Badania wykazały, że promieniowanie jonizujące, jakie chory otrzymuje podczas sesji radioterapii, silnie oddziałuje nie tylko na komórki nowotworowe, ale również na niektóre zdrowe komórki. To prowadzi do ich masowej apoptozy (zaprogramowanej śmierci). Dotyczy to przede wszystkim komórek szpiku kostnego i przewodu pokarmowego. Dla pacjenta oznacza to m.in. zahamowanie produkcji krwinek, osłabienie odporności i zaburzenia łaknienia.
Z tym problemem postanowiła się zmierzyć dr Lyudmila Burdelya wraz z zespołem z Roswell Park Cancer Institute, która opracowała zaskakującą metodę osłaniania organizmu przed skutkami promieniowania bez zmniejszania skuteczności terapii przeciwrakowej.
Badacze postanowili wykorzystać na zdrowych komórkach sposób działania komórek nowotworowych: aktywować w nich ścieżkę sygnałową używaną do zahamowania apoptozy.

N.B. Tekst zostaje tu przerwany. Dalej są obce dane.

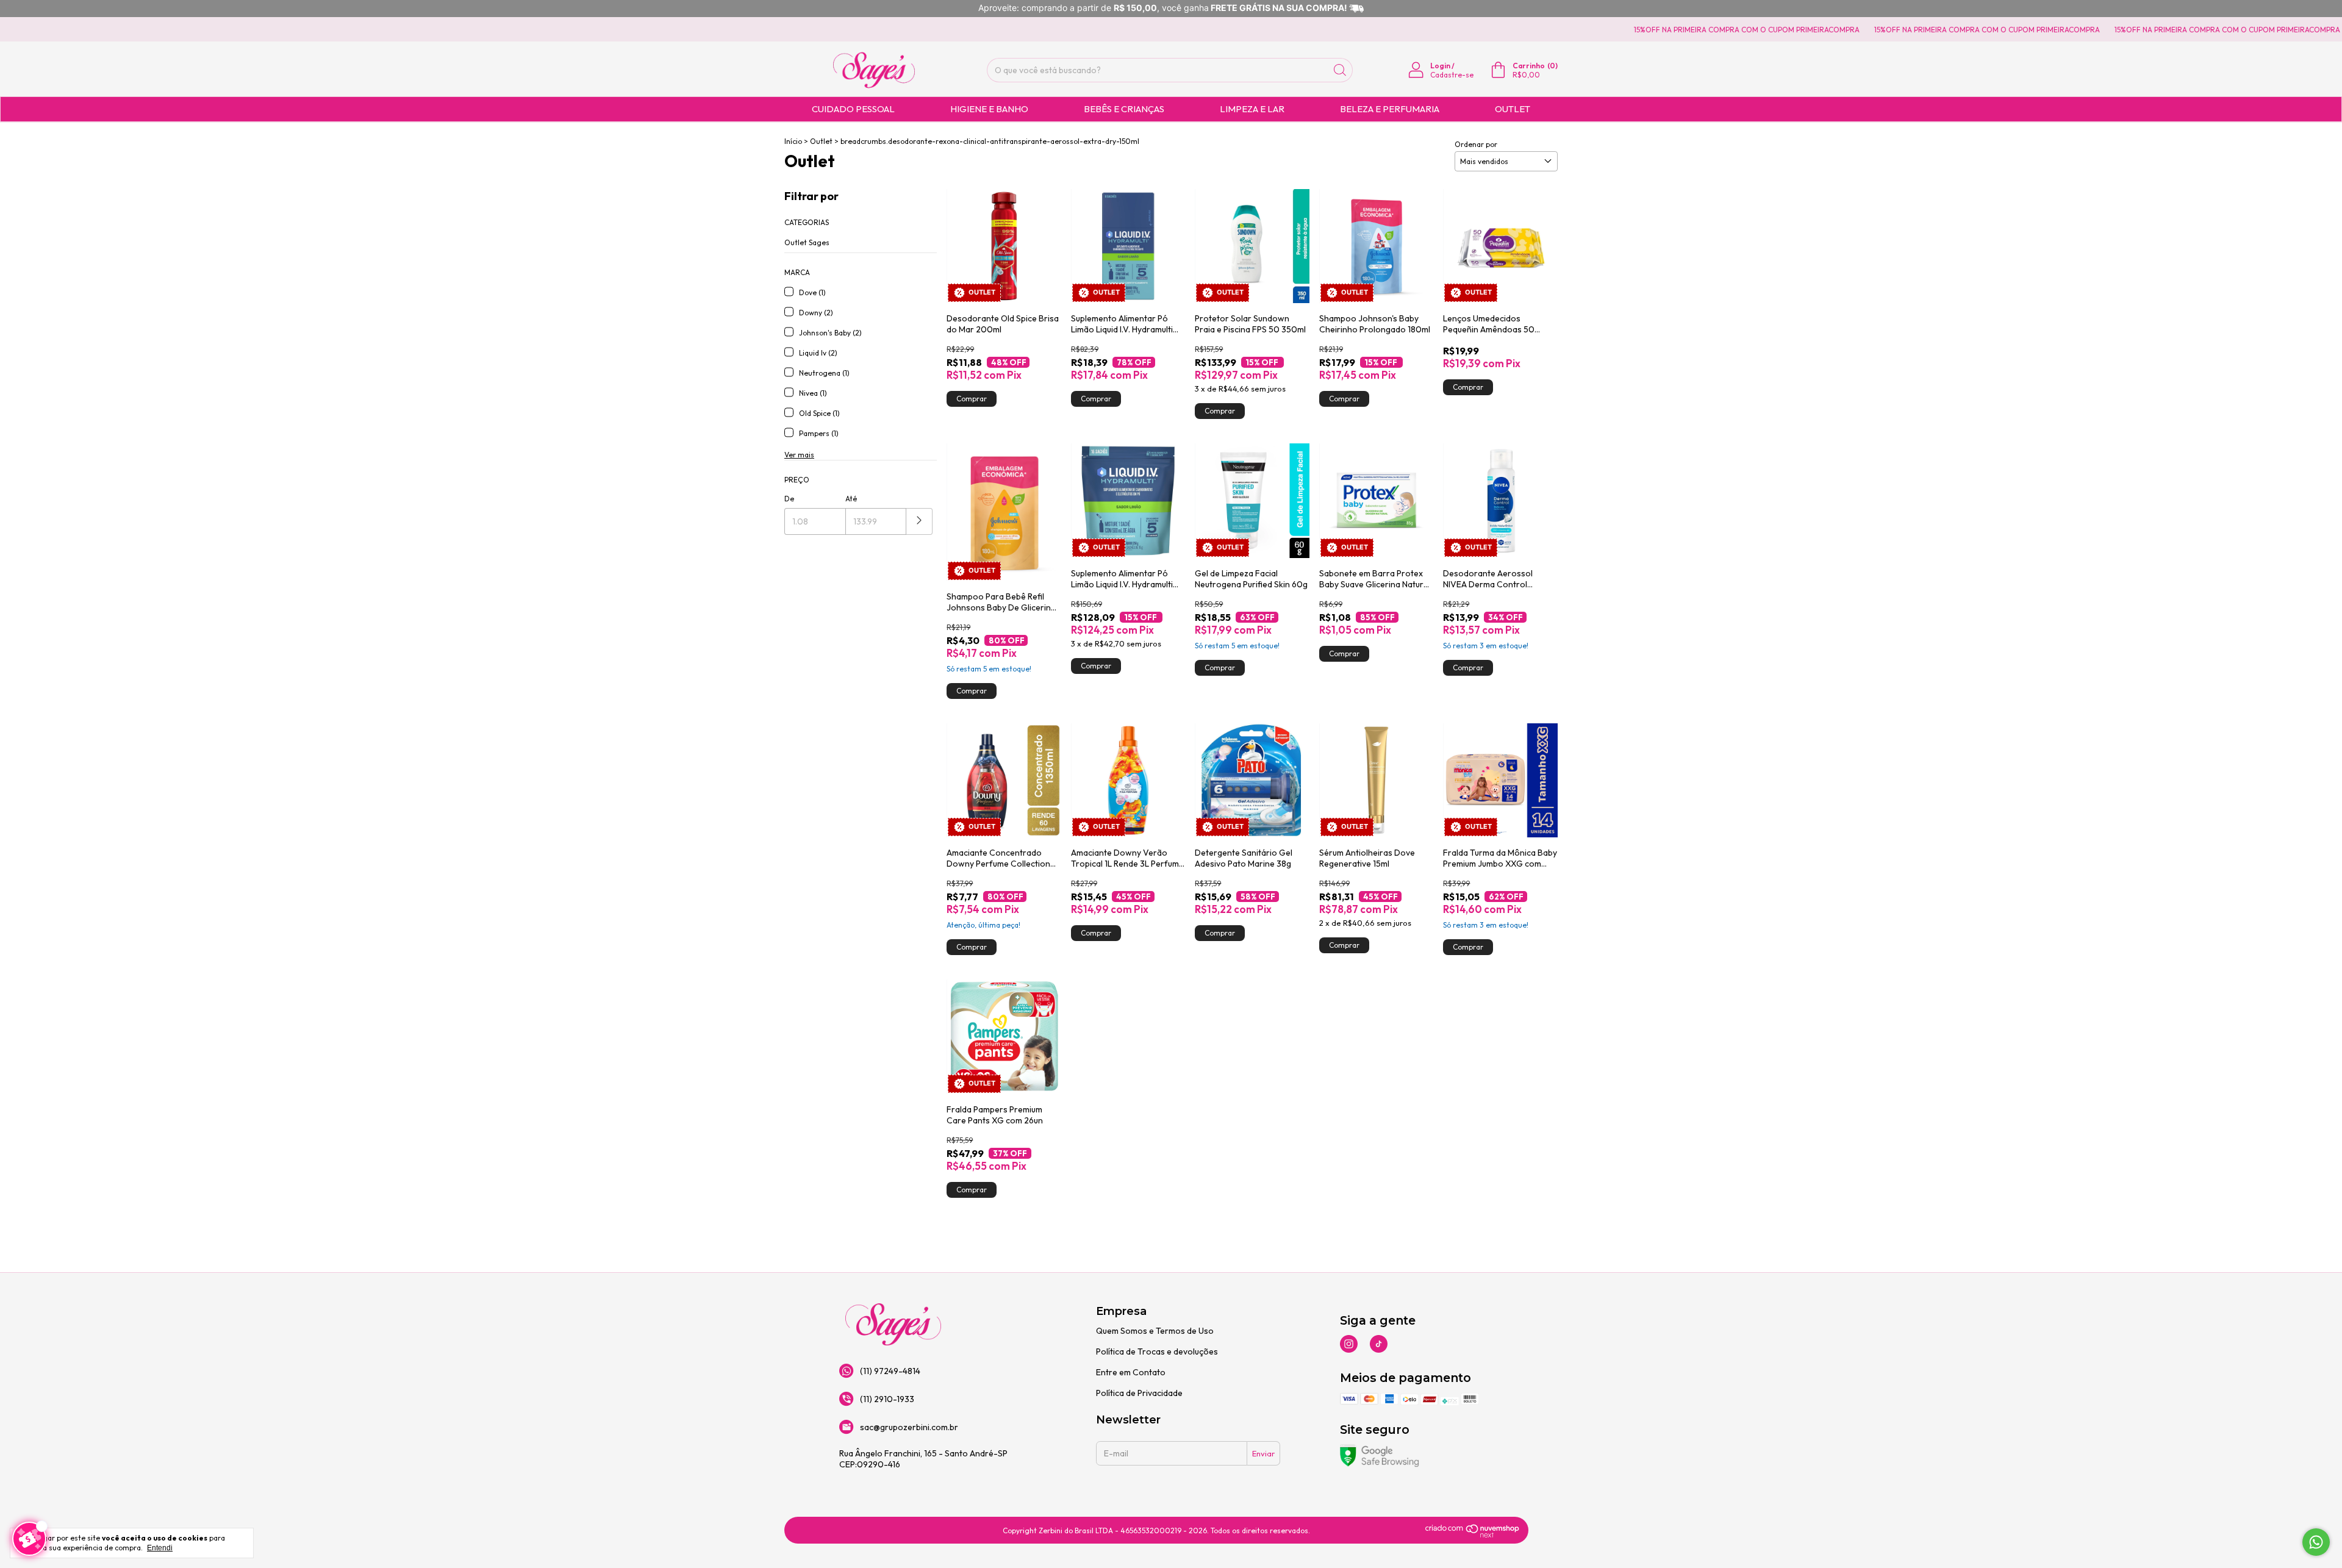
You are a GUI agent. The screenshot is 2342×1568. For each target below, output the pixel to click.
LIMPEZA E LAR (1252, 109)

Naukowcy wykorzystali lek o nazwie CBLB502 stworzony na bazie flagelliny, białka wyizolowanego z rzęsek bakterii Gram-ujemnych (w tym przypadku salmonelli). Białko to ma skłonność do wiązania się z receptorem TLR5, który odgrywa główną rolę w rozpoznaniu zagrożenia i pobudzeniu układu odpornościowego. Lek aktywuje również geny biorące udział w procesie zapalnym i podziale komórek.
Wystarczył jeden zastrzyk tej substancji tuż przed sesją radioterapii, aby zmniejszyć straty wywołane promieniowaniem w organizmach myszy i małp rezusów, na których prowadzone były testy. Podany już po sesji radioterapii lek okazywał się skuteczny, pod warunkiem że dawki promieniowania były niższe.